The talkdate column is a date data type. At least I got that right! 
Point 5: OK.
Point 6: doesn’t arise because the DB is empty!
So many thanks (again!)
Mike
Just because you have a php.ini with those settings in it doesn’t mean that php is using them. You must check using a phpinfo() statement, as written, if those setting are actually being set and used by php. If you have never seen any php runtime errors from any code, these settings are likely not being used.
The point of about the sql query statement having overall single-quotes, means that the value being used by the database server is literally the string of characters - $ e v e n t d a t e. This is not a date and depending on the database server’s mode, either produces a query error or the value is truncated to the nearest valid value, which would be 0000-00-00, and would result in a row being inserted, assuming nothing else about the table definition is producing an error.
Cheers. I did use phpinfo() and also looked at php.ini just to double-check, and both settings were as you recommended - backed up by the fact that I was getting those scary orange-cell error messages! (scary but necessary of course)
I am going to have a try with the prepared query arrangement you recommended, but for now, if I were to enclose the existing query in double quotes and surround the variables in single quotes, a la:
$sql = "insert into events (talkdate) values ‘$eventdate’ ";
would that work? (I have put a space between the final single quote and the closing double quote for ease of reading)
By the way, if you’re ever in the Norwich area I will buy you a beer for all your help - and patience.
You can always change the quote-type and observe the result.
If you are not getting any php error with the current code and there is no row being inserted, either the code where the query is at is not being executed at all (I would add an echo statement or a print_r($_POST); to confirm) or you may have more then one database and the one being selected for this query is not the one you are looking at to find the row.
OK, me again!
I tried the prepared technique and got a PHP error message saying "call to undefined function prepare. I just checked versions on my webserver: PHP is 7.0.4 and mysql is 5.7.11.
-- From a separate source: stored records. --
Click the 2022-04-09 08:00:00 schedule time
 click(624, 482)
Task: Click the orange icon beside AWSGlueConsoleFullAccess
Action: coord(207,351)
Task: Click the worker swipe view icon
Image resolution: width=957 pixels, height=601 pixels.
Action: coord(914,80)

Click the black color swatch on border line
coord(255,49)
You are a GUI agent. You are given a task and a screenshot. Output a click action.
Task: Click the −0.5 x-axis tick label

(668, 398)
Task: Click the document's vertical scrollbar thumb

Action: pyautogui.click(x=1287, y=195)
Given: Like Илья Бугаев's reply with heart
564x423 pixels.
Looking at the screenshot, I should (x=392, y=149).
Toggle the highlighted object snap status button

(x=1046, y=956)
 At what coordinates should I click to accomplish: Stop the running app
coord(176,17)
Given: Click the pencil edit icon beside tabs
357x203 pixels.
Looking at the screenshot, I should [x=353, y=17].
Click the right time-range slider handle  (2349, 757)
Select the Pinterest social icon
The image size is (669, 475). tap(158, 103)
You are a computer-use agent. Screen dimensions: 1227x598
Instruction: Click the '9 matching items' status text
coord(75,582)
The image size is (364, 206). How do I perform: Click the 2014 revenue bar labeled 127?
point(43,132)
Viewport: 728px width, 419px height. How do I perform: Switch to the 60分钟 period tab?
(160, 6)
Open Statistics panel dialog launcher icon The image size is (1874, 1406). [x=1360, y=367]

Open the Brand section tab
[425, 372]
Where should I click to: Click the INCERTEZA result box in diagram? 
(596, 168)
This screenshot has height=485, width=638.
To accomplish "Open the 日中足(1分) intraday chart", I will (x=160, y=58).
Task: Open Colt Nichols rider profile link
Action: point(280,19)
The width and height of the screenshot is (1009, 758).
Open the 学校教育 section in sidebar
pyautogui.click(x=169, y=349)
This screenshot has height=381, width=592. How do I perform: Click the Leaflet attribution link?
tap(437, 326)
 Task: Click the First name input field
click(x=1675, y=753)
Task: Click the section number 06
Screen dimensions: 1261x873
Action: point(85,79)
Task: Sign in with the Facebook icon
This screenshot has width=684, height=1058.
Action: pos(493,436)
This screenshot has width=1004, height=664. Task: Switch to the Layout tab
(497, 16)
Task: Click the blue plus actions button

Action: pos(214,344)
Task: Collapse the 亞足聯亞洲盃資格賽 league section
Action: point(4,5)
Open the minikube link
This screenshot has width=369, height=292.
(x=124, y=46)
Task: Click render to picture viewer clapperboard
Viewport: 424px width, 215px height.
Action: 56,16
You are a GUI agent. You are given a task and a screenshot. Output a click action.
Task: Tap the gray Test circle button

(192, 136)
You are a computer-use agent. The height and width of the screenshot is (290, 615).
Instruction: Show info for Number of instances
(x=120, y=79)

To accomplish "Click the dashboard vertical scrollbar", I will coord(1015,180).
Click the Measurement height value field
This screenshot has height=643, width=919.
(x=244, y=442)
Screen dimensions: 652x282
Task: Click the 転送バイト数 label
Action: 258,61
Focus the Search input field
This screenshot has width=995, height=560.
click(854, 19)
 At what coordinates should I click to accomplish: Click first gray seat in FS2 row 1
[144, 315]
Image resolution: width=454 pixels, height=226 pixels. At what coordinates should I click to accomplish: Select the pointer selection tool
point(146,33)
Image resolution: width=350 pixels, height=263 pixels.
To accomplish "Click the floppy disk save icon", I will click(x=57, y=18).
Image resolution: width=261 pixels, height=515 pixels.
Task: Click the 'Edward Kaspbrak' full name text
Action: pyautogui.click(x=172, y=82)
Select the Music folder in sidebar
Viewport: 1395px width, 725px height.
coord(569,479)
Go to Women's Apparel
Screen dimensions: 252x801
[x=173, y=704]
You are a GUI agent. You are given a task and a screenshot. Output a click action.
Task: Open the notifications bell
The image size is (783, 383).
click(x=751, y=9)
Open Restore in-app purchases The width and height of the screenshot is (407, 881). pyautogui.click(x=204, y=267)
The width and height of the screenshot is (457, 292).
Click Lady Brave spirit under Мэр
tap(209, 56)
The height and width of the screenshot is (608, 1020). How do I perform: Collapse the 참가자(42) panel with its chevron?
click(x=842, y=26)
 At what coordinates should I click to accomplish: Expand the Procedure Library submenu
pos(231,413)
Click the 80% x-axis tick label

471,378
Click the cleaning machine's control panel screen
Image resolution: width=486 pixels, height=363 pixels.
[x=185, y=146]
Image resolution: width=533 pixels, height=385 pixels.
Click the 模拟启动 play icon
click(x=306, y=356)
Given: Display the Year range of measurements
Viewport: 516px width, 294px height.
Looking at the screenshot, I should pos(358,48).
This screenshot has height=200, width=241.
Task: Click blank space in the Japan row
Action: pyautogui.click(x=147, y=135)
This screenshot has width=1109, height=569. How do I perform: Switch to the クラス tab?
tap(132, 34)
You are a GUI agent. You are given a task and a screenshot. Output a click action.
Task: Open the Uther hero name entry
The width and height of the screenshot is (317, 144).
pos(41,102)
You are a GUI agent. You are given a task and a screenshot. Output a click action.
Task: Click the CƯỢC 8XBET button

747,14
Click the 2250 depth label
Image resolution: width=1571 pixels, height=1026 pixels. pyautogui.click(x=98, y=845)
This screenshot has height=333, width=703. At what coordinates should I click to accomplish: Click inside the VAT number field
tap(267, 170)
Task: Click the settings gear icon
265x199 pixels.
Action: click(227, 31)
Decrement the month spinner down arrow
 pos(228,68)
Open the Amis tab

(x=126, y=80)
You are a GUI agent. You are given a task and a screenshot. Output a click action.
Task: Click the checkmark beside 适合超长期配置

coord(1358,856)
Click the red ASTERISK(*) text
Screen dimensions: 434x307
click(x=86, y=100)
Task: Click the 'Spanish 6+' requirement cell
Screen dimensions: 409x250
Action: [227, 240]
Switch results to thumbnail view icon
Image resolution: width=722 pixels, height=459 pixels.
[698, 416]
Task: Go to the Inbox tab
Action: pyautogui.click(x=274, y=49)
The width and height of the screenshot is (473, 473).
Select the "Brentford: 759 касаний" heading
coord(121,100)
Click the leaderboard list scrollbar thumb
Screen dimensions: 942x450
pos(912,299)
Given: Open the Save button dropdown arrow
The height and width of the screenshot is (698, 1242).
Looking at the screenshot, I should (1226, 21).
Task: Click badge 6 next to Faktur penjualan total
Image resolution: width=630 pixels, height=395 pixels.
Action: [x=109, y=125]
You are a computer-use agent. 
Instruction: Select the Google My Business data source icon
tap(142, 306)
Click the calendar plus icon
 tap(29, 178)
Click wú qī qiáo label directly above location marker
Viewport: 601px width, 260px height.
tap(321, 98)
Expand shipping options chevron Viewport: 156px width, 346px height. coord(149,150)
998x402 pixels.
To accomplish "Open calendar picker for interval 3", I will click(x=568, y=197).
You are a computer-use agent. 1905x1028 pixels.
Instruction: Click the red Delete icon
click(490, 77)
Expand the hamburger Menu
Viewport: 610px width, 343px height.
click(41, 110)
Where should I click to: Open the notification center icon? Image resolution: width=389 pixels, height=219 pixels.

I echoed all the variables from the form and they are all fine, all strings. Offending line is 2nd line below.
$conn = dbconnect(‘admin’);
$stmt = $mysqli>prepare(“insert into events(theplace,talktitle,speaker,talkdate,spkrsite,descr) values(?,?,?,?,?,?)”);
$stmt-> bind_param(“ssssss”,$theplace,$talktitle,$speaker,$thedate,$thesite,$thespiel);
$stmt->execute();
$stmt->close();
$conn->close();
(Above code skeleton from w3 schools example)
Quick update.
Good news: At least when I hit the submit button I get a nice clean page with no error messages!
Bad news: The ‘events’ table is still empty.
Previously PHP was saying (quite reasonably) that $mysqli was undefined. So much for w3 schools! So I searched around and saw how that variable is created (looks like a connection thing): $mysqli = new mysqli(localhost, user name, password, db name); {all in single quote pairs}
Problem solved!!
Put my deerstalker on, magnifying glass out (I dont smoke, so no pipe):
All the fields in the DB were set to ‘not null’. Reversed that setting and all the data is now there!
So many thanks for bearing with me. Your help has been really, really appreciated. I had a heart attack 2 months ago and thought I might be heading for another!
Mike
Is this current date and time? I finally just defined the db as datetime and inital value to current date/time.
With all the systems and databases that I have worked on, I just found it best just to keep it simple. date as 8 chars, and time as 6 chars.
All these systems have different date/time implementation. It is perfectly fine if you intend to stay with the same stuff. But my last job was with a bank and we exchanged hundreds of thousands files each month with other organizations. So you have to go this way.
date_default_timezone_set('US/CENTRAL');
$ddate = date("Ymd");
$dtime = date("his");
$stmt = $pdo->prepare("INSERT INTO user_post (ddate,dtime,title,content) VALUES ('$ddate','$dtime',?,?)");
The OP’s talkdate field is a user selected/entered (future) event date.